Quote from the episode The Separation Triangulation

Raj: So I guess what's bugging me is that they only broke up 13 days ago, and now I'm dating her. So, am I, like, the good guy in my movie, or the bad guy in their movie?
Bernadette: Pretty sure you're the weird friend in our movie.

Quote from the episode The Property Division Collision

Bernadette: Hey, could you please go to the market for me?
Howard: Get Stuart or Raj to do it.
Bernadette: Howie, they've been doing everything for you.
Howard: Mm, I know. It's really making me lose respect for both of them.
Bernadette: Please just go to the store.
Howard: Fine. (shouting) Who wants to drive me to the store?
Raj: (off-screen) Me!
Stuart: (off-screen) I'll do it!
Bernadette: Take Raj. Stuart is supposed to paint my toenails.

Quote from the episode The Psychic Vortex

Leonard: Maybe we should just stop talking about this.
Penny: Maybe some of us should stop talking altogether.
Waiter: How is everything tonight?
Bernadette: Really uncomfortable.

Quote from the episode The Proton Resurgence

Bernadette: Well, you were the one who was supposed to put her back in the stroller.
Howard: No, I wasn't. You were.
Bernadette: No, I wasn't.
Howard: Yes, you were!
Bernadette: Yeah, well, you throw like a girl.

Quote from the episode The Gates Excitation

Bernadette: Can I get you anything? Juice box? 'nanas?
Amy: 'nanas?
Bernadette: Sorry. Mom brain. I think I've forgot how to talk to grown-ups. I meant Ba-nanas.

Quote from the episode The Gates Excitation

Amy: So, what are we watching?
Bernadette: Bob the Builder. I'll catch you up. That one's Bob. He's a builder.
Amy: Isn't this a kids show?
Bernadette: It's what we watch in this house. Bob the Builder, Dinosaur Train, and Peppa Pig, which is both funny and meaningful.

Quote from the episode The Gates Excitation

Amy: You want to take a break and maybe get something to eat?
Bernadette: Sure.
Amy: Why does it not feel like we're going?
Bernadette: Hang on, I-I just want to see if Bob can fix it. (chuckles) Yes, he can!

Quote from the episode The Hawking Excitation

Bernadette: Why are you doing that? You're being mean to him.
Howard: He's mean to me all the time. You've heard him tease me about not having a doctorate.
Bernadette: If you don't want to get teased about that, get a doctorate. I have one, they're great.

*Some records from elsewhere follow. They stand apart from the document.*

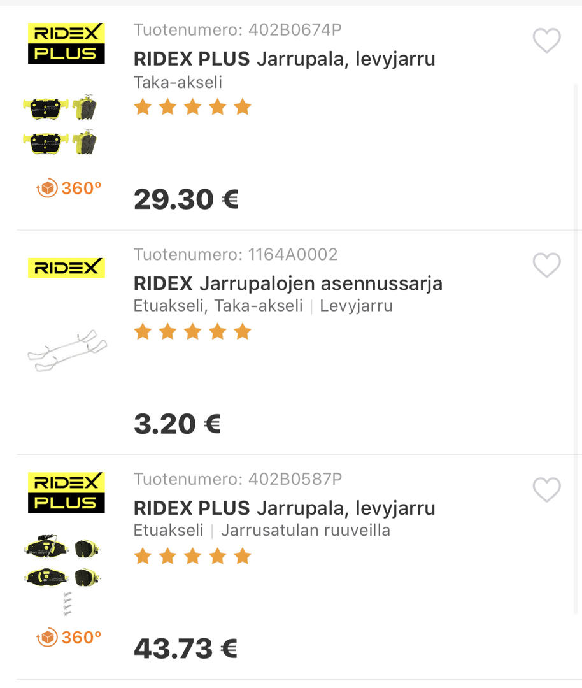Open RIDEX PLUS Jarrupala Taka-akseli product title
582x688 pixels.
point(284,59)
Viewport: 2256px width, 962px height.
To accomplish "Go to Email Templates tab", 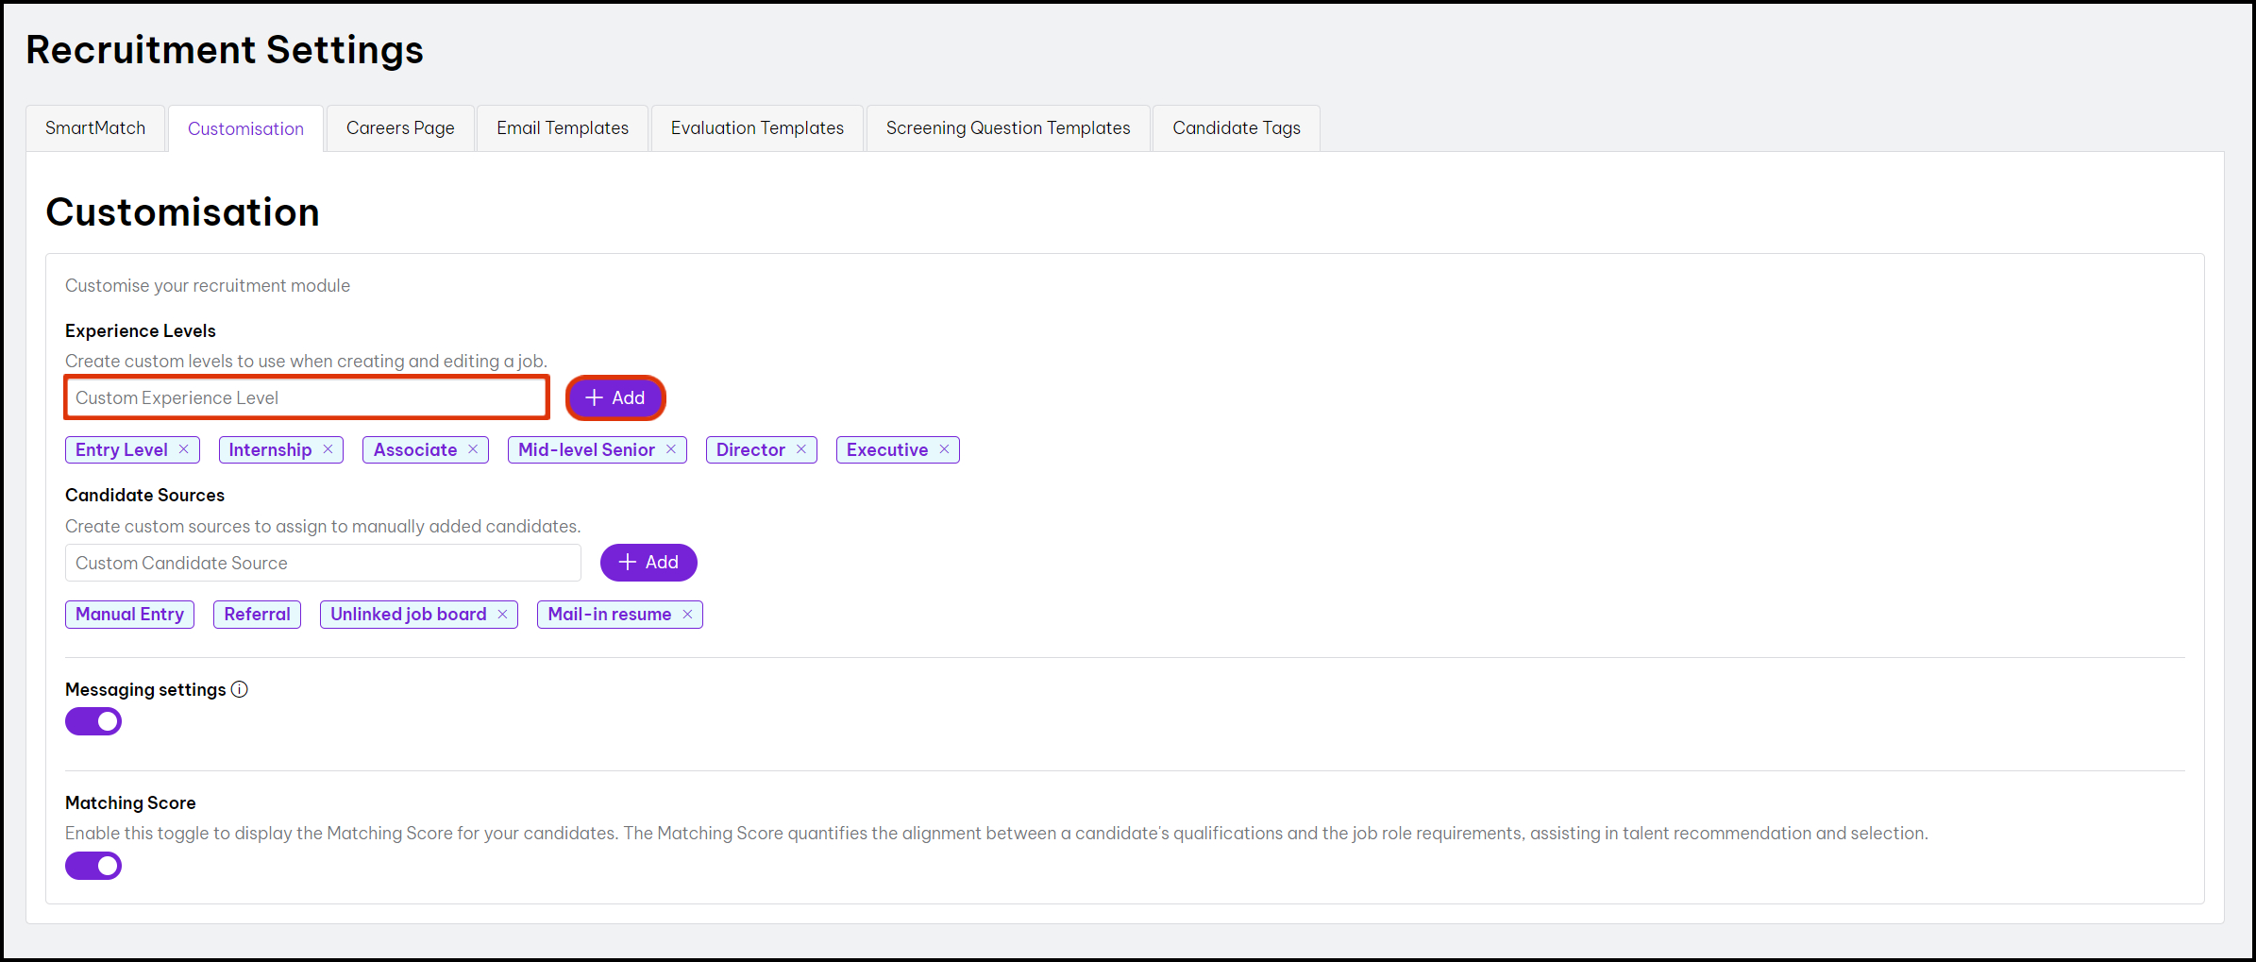I will coord(563,128).
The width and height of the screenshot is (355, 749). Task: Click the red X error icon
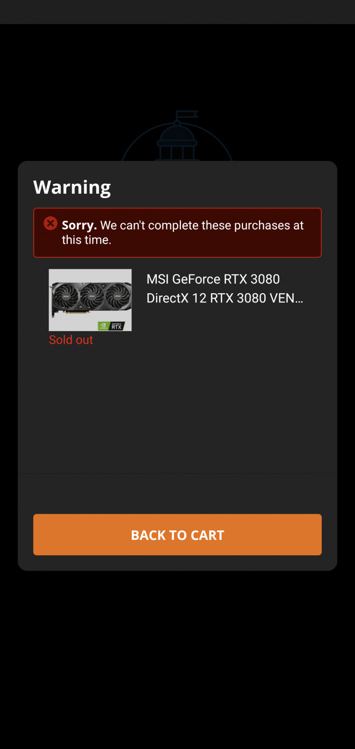click(51, 223)
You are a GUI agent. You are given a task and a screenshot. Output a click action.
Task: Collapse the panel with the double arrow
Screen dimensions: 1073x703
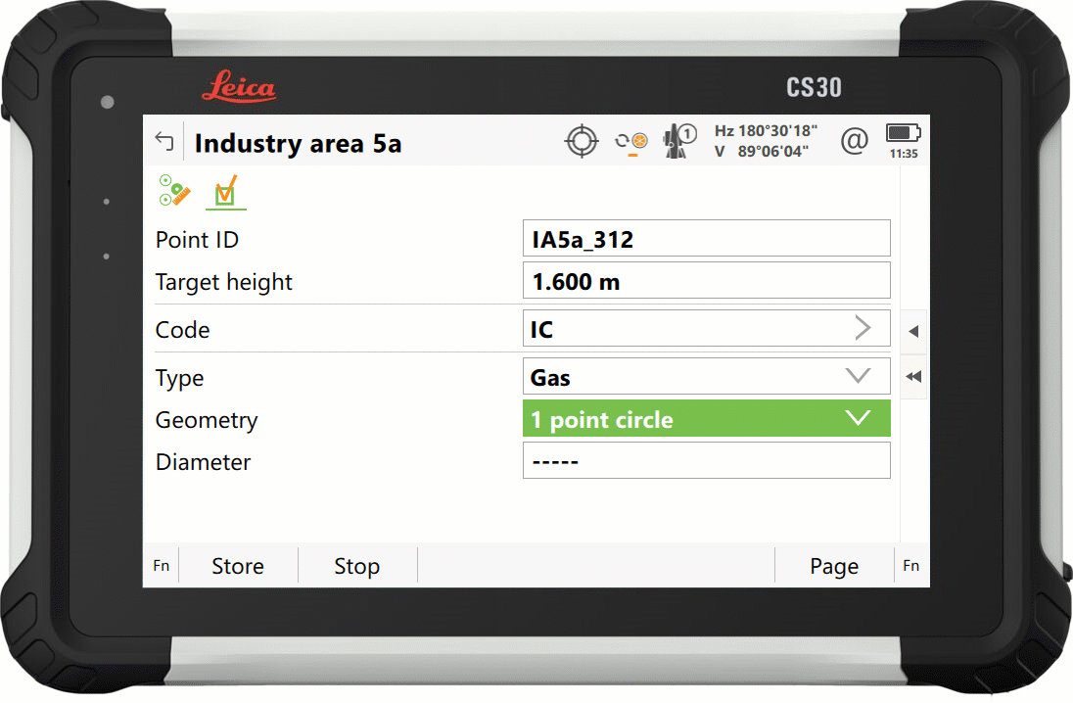[x=912, y=376]
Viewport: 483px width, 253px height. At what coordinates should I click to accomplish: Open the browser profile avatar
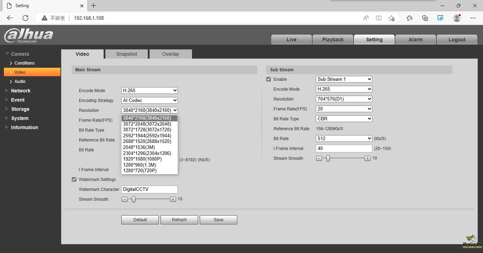457,18
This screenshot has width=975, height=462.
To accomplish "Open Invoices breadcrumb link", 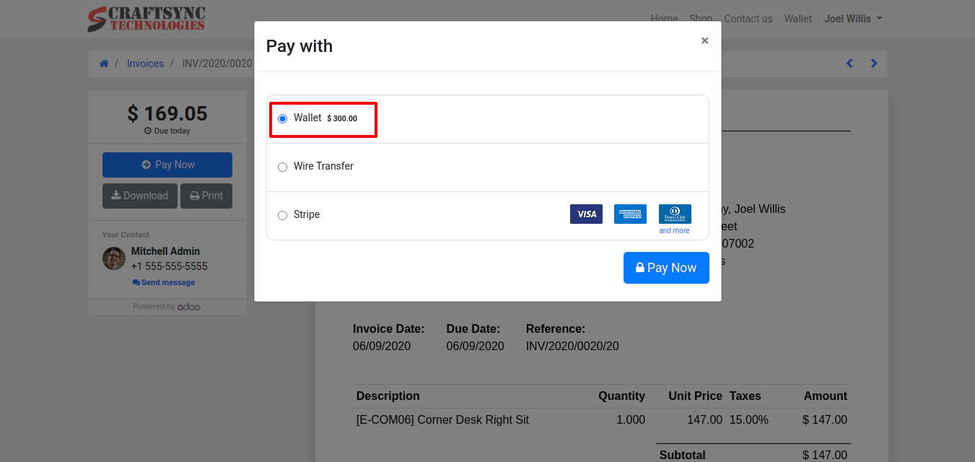I will (145, 64).
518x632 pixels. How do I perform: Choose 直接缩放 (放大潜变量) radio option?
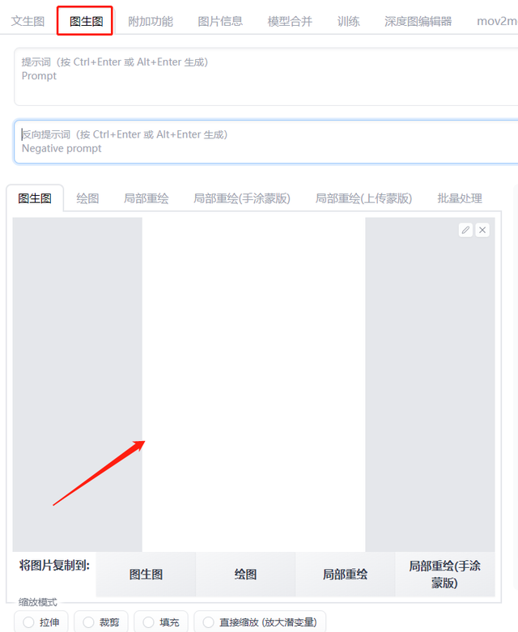click(x=208, y=622)
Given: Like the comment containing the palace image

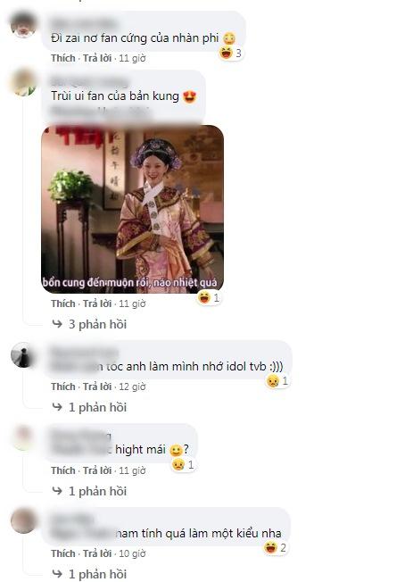Looking at the screenshot, I should (63, 303).
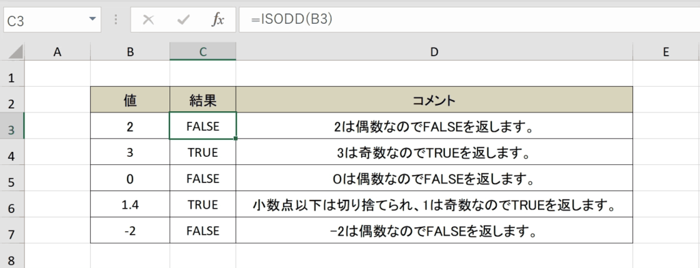700x268 pixels.
Task: Click the Enter checkmark icon in formula bar
Action: point(183,20)

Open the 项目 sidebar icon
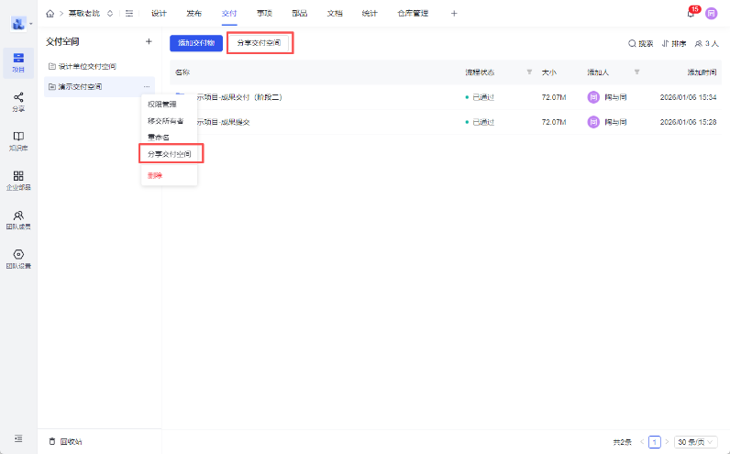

Quote from the episode The Gates Excitation

Bernadette: You know what? I don't want to be one of those moms who can only talk about her kids.
Amy: Okay, well, I'm reading a pretty good book. It's the untold story of female artists during the Renaissance.
Bernadette: Oh, I'm in the middle of a book, too. It's three pages long and floats in the bath.

Quote from the episode The Scavenger Vortex

Bernadette: How do I put this? She's been known to call you a name that usually applies to a lady part. Or a cat, or a willow.
Leonard: I can't believe she would say that about me.
Bernadette: If you're gonna cry about it there's tissues in my purse. Unless you got some in yours, big willow.

Quote from the episode The Proton Resurgence

Bernadette: Hang on, you've had her for hours?
Raj: Yes. I picked her up, and then we both went for massages to try and calm down. And then we got Pinkberry.
Bernadette: So you knew she was okay, and you couldn't pick up the phone to tell us?
Raj: Well, I, I thought about-
Bernadette: Don't well me, mister. We've been worried sick. She could have been dead for all we knew. You should be ashamed of yourself.
Raj: Sorry. I, I just-
Bernadette: Sorry's not good enough. Maybe you need to take some time and think about what you've done. (ends the Skype call)
Howard: Nice guilt trip. You are gonna be an amazing mom!